- **Exercise goal**
Update the records below by replacing each "Image resolution" with "Screenshot resolution" and leaving every other word unchanged.

[Record set start]

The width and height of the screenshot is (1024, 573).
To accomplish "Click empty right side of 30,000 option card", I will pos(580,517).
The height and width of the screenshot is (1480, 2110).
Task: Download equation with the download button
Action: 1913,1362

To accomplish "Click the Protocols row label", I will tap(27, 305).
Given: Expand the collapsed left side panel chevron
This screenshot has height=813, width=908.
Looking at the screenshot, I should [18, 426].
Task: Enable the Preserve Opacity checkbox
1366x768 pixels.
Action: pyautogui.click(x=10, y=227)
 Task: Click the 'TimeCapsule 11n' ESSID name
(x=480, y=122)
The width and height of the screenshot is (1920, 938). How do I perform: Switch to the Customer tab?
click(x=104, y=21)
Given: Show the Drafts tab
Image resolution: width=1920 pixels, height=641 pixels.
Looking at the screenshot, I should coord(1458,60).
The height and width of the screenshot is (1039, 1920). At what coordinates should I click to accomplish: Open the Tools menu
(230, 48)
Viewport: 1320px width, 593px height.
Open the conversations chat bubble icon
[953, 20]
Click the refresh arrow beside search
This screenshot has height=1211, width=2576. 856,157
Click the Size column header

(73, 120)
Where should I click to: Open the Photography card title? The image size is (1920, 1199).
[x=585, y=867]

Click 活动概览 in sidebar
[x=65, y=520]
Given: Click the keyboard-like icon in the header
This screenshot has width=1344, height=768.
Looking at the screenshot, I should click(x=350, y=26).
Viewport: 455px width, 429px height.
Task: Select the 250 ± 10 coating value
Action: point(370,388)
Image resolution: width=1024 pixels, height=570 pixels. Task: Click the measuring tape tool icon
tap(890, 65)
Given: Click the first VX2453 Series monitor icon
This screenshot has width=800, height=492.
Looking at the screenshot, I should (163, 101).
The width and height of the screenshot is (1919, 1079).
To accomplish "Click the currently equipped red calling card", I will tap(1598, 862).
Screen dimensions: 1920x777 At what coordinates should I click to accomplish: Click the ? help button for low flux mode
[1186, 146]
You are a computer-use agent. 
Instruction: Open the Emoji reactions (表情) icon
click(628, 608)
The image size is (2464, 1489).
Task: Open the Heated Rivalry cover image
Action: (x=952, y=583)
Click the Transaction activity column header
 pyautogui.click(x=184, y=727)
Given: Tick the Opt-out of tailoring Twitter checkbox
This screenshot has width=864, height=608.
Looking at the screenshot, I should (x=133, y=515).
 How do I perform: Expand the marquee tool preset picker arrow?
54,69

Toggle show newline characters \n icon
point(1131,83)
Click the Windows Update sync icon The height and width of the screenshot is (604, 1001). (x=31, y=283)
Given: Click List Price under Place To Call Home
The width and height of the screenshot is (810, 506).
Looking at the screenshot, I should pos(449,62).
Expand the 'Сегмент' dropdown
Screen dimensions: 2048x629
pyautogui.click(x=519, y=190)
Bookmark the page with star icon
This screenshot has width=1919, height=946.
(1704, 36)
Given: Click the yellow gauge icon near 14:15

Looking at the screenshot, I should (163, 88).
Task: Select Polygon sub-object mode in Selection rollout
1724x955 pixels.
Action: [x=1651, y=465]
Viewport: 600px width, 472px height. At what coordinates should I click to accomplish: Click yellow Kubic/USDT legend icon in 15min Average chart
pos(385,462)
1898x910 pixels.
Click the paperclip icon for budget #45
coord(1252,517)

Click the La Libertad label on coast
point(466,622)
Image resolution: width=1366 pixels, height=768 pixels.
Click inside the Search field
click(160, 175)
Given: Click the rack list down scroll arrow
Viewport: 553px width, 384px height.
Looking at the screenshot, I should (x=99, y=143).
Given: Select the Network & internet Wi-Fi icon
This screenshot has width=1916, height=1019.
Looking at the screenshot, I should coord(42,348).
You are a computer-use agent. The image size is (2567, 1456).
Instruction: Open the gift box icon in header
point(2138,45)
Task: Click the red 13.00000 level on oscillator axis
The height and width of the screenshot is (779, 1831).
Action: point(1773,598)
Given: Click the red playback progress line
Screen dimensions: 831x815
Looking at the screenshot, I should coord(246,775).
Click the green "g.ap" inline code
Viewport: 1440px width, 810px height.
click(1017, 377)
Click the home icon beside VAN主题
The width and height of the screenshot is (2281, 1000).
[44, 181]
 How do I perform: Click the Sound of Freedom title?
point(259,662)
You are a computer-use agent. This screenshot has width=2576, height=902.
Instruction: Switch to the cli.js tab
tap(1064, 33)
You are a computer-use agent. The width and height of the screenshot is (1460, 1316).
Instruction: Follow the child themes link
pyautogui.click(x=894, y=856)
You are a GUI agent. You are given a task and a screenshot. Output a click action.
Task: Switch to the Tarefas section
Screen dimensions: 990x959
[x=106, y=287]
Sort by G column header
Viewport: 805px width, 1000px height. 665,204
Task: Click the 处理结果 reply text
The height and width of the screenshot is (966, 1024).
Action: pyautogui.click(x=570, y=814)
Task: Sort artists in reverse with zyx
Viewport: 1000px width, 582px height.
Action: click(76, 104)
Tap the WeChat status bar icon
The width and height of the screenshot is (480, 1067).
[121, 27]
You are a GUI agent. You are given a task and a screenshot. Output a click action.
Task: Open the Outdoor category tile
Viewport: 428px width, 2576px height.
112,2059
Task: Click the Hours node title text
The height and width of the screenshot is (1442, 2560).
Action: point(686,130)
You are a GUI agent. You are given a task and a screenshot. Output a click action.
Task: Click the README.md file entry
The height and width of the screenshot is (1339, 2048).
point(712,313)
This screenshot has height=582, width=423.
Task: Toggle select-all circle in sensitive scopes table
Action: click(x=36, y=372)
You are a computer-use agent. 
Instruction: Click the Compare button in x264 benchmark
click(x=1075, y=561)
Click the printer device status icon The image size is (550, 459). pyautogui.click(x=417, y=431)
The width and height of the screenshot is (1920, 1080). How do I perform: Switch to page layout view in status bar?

[Record set end]

- **Result of this task**
The width and height of the screenshot is (1024, 573).
To accomplish "Click empty right side of 30,000 option card", I will pos(580,517).
The height and width of the screenshot is (1480, 2110).
Task: Download equation with the download button
Action: 1913,1362

To accomplish "Click the Protocols row label", I will tap(27, 305).
Given: Expand the collapsed left side panel chevron
This screenshot has height=813, width=908.
Looking at the screenshot, I should [18, 426].
Task: Enable the Preserve Opacity checkbox
1366x768 pixels.
Action: pyautogui.click(x=10, y=227)
 Task: Click the 'TimeCapsule 11n' ESSID name
(x=480, y=122)
The width and height of the screenshot is (1920, 938). How do I perform: Switch to the Customer tab?
click(x=104, y=21)
Given: Show the Drafts tab
Screenshot resolution: width=1920 pixels, height=641 pixels.
Looking at the screenshot, I should coord(1458,60).
The height and width of the screenshot is (1039, 1920). At what coordinates should I click to accomplish: Open the Tools menu
(230, 48)
Viewport: 1320px width, 593px height.
Open the conversations chat bubble icon
[953, 20]
Click the refresh arrow beside search
This screenshot has height=1211, width=2576. 856,157
Click the Size column header

(73, 120)
Where should I click to: Open the Photography card title? The image size is (1920, 1199).
[x=585, y=867]

Click 活动概览 in sidebar
[x=65, y=520]
Given: Click the keyboard-like icon in the header
This screenshot has width=1344, height=768.
Looking at the screenshot, I should click(x=350, y=26).
Viewport: 455px width, 429px height.
Task: Select the 250 ± 10 coating value
Action: point(370,388)
Screenshot resolution: width=1024 pixels, height=570 pixels. Task: Click the measuring tape tool icon
tap(890, 65)
Given: Click the first VX2453 Series monitor icon
This screenshot has width=800, height=492.
Looking at the screenshot, I should (163, 101).
The width and height of the screenshot is (1919, 1079).
To accomplish "Click the currently equipped red calling card", I will tap(1598, 862).
Screen dimensions: 1920x777 At what coordinates should I click to accomplish: Click the ? help button for low flux mode
[1186, 146]
You are a computer-use agent. 
Instruction: Open the Emoji reactions (表情) icon
click(628, 608)
The image size is (2464, 1489).
Task: Open the Heated Rivalry cover image
Action: (x=952, y=583)
Click the Transaction activity column header
 pyautogui.click(x=184, y=727)
Given: Tick the Opt-out of tailoring Twitter checkbox
This screenshot has width=864, height=608.
Looking at the screenshot, I should (x=133, y=515).
 How do I perform: Expand the marquee tool preset picker arrow?
54,69

Toggle show newline characters \n icon
point(1131,83)
Click the Windows Update sync icon The height and width of the screenshot is (604, 1001). (x=31, y=283)
Given: Click List Price under Place To Call Home
The width and height of the screenshot is (810, 506).
Looking at the screenshot, I should pos(449,62).
Expand the 'Сегмент' dropdown
Screen dimensions: 2048x629
pyautogui.click(x=519, y=190)
Bookmark the page with star icon
This screenshot has width=1919, height=946.
(1704, 36)
Given: Click the yellow gauge icon near 14:15

Looking at the screenshot, I should (163, 88).
Task: Select Polygon sub-object mode in Selection rollout
1724x955 pixels.
Action: [x=1651, y=465]
Viewport: 600px width, 472px height. At what coordinates should I click to accomplish: Click yellow Kubic/USDT legend icon in 15min Average chart
pos(385,462)
1898x910 pixels.
Click the paperclip icon for budget #45
coord(1252,517)

Click the La Libertad label on coast
point(466,622)
Screenshot resolution: width=1366 pixels, height=768 pixels.
Click inside the Search field
click(160, 175)
Given: Click the rack list down scroll arrow
Viewport: 553px width, 384px height.
Looking at the screenshot, I should (x=99, y=143).
Given: Select the Network & internet Wi-Fi icon
This screenshot has width=1916, height=1019.
Looking at the screenshot, I should coord(42,348).
You are a computer-use agent. The image size is (2567, 1456).
Instruction: Open the gift box icon in header
point(2138,45)
Task: Click the red 13.00000 level on oscillator axis
The height and width of the screenshot is (779, 1831).
Action: point(1773,598)
Given: Click the red playback progress line
Screen dimensions: 831x815
Looking at the screenshot, I should coord(246,775).
Click the green "g.ap" inline code
Viewport: 1440px width, 810px height.
click(1017, 377)
Click the home icon beside VAN主题
The width and height of the screenshot is (2281, 1000).
[44, 181]
 How do I perform: Click the Sound of Freedom title?
point(259,662)
You are a computer-use agent. This screenshot has width=2576, height=902.
Instruction: Switch to the cli.js tab
tap(1064, 33)
You are a computer-use agent. The width and height of the screenshot is (1460, 1316).
Instruction: Follow the child themes link
pyautogui.click(x=894, y=856)
You are a GUI agent. You are given a task and a screenshot. Output a click action.
Task: Switch to the Tarefas section
Screen dimensions: 990x959
[x=106, y=287]
Sort by G column header
Viewport: 805px width, 1000px height. 665,204
Task: Click the 处理结果 reply text
The height and width of the screenshot is (966, 1024).
Action: pyautogui.click(x=570, y=814)
Task: Sort artists in reverse with zyx
Viewport: 1000px width, 582px height.
Action: click(76, 104)
Tap the WeChat status bar icon
The width and height of the screenshot is (480, 1067).
[121, 27]
You are a GUI agent. You are given a task and a screenshot. Output a click action.
Task: Open the Outdoor category tile
Viewport: 428px width, 2576px height.
112,2059
Task: Click the Hours node title text
The height and width of the screenshot is (1442, 2560).
Action: point(686,130)
You are a GUI agent. You are given a task and a screenshot. Output a click action.
Task: Click the README.md file entry
The height and width of the screenshot is (1339, 2048).
point(712,313)
This screenshot has height=582, width=423.
Task: Toggle select-all circle in sensitive scopes table
Action: click(x=36, y=372)
You are a computer-use agent. 
Instruction: Click the Compare button in x264 benchmark
click(x=1075, y=561)
Click the printer device status icon The image size is (550, 459). pyautogui.click(x=417, y=431)
The width and height of the screenshot is (1920, 1080). How do I perform: Switch to page layout view in status bar?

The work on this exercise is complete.